* begin Dataset entries *

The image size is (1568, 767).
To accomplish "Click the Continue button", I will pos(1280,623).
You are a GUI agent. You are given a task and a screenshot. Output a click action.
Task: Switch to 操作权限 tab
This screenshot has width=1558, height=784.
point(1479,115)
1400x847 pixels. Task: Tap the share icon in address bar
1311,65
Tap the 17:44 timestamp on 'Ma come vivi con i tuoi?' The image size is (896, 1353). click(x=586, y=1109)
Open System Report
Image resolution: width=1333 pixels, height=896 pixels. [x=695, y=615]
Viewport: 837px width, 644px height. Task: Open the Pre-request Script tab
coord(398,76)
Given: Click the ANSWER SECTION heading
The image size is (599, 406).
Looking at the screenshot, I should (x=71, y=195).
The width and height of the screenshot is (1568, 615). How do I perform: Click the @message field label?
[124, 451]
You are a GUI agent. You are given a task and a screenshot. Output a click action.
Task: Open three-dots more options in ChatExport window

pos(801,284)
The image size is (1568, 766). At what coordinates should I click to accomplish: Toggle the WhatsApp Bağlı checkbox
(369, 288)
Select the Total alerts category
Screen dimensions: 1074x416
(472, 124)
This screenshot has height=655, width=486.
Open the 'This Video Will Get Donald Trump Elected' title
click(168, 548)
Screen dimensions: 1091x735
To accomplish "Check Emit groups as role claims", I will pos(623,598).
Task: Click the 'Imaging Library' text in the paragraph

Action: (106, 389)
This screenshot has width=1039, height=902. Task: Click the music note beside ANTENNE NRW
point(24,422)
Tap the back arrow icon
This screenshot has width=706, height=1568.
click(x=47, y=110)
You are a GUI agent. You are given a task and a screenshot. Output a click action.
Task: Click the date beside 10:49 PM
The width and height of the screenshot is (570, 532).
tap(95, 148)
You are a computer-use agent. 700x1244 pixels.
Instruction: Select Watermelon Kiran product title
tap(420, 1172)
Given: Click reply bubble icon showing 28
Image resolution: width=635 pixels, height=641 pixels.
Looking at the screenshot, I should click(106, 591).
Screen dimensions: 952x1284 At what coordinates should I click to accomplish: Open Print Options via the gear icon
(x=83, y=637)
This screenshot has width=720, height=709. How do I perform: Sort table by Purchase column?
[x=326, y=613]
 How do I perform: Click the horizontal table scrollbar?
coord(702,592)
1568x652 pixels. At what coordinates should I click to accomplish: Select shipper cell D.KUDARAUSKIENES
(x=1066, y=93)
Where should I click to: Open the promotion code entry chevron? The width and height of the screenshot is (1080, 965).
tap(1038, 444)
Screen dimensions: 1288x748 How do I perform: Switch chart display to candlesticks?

* end Dataset entries *

** Your objective **
Output every one of the rows above verbatim, from the first to the last.

** Correct output **
The image size is (1568, 767).
To accomplish "Click the Continue button", I will pos(1280,623).
You are a GUI agent. You are given a task and a screenshot. Output a click action.
Task: Switch to 操作权限 tab
This screenshot has width=1558, height=784.
point(1479,115)
1400x847 pixels. Task: Tap the share icon in address bar
1311,65
Tap the 17:44 timestamp on 'Ma come vivi con i tuoi?' The image size is (896, 1353). click(x=586, y=1109)
Open System Report
Image resolution: width=1333 pixels, height=896 pixels. [x=695, y=615]
Viewport: 837px width, 644px height. Task: Open the Pre-request Script tab
coord(398,76)
Given: Click the ANSWER SECTION heading
The image size is (599, 406).
Looking at the screenshot, I should (x=71, y=195).
The width and height of the screenshot is (1568, 615). How do I perform: Click the @message field label?
[124, 451]
You are a GUI agent. You are given a task and a screenshot. Output a click action.
Task: Open three-dots more options in ChatExport window

pos(801,284)
The image size is (1568, 766). At what coordinates should I click to accomplish: Toggle the WhatsApp Bağlı checkbox
(369, 288)
Select the Total alerts category
Screen dimensions: 1074x416
(472, 124)
This screenshot has height=655, width=486.
Open the 'This Video Will Get Donald Trump Elected' title
click(168, 548)
Screen dimensions: 1091x735
To accomplish "Check Emit groups as role claims", I will pos(623,598).
Task: Click the 'Imaging Library' text in the paragraph

Action: (106, 389)
This screenshot has width=1039, height=902. Task: Click the music note beside ANTENNE NRW
point(24,422)
Tap the back arrow icon
This screenshot has width=706, height=1568.
click(x=47, y=110)
You are a GUI agent. You are given a task and a screenshot. Output a click action.
Task: Click the date beside 10:49 PM
The width and height of the screenshot is (570, 532).
tap(95, 148)
You are a computer-use agent. 700x1244 pixels.
Instruction: Select Watermelon Kiran product title
tap(420, 1172)
Given: Click reply bubble icon showing 28
Image resolution: width=635 pixels, height=641 pixels.
Looking at the screenshot, I should click(106, 591).
Screen dimensions: 952x1284 At what coordinates should I click to accomplish: Open Print Options via the gear icon
(x=83, y=637)
This screenshot has width=720, height=709. How do I perform: Sort table by Purchase column?
[x=326, y=613]
 How do I perform: Click the horizontal table scrollbar?
coord(702,592)
1568x652 pixels. At what coordinates should I click to accomplish: Select shipper cell D.KUDARAUSKIENES
(x=1066, y=93)
Where should I click to: Open the promotion code entry chevron? The width and height of the screenshot is (1080, 965).
tap(1038, 444)
Screen dimensions: 1288x748 How do I perform: Switch chart display to candlesticks?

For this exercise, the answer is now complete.